- _WORK ORDER_:
Retype the entries exactly. Include every line.

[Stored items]
▼▼▼

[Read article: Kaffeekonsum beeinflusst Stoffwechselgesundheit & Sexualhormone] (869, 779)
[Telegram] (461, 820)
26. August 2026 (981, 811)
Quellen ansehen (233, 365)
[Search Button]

▲▲▲

- _WRITTEN ANSWER_:
[Read article: Kaffeekonsum beeinflusst Stoffwechselgesundheit & Sexualhormone] (869, 779)
[Telegram] (461, 820)
26. August 2026 (981, 811)
Quellen ansehen (233, 365)
[Search Button]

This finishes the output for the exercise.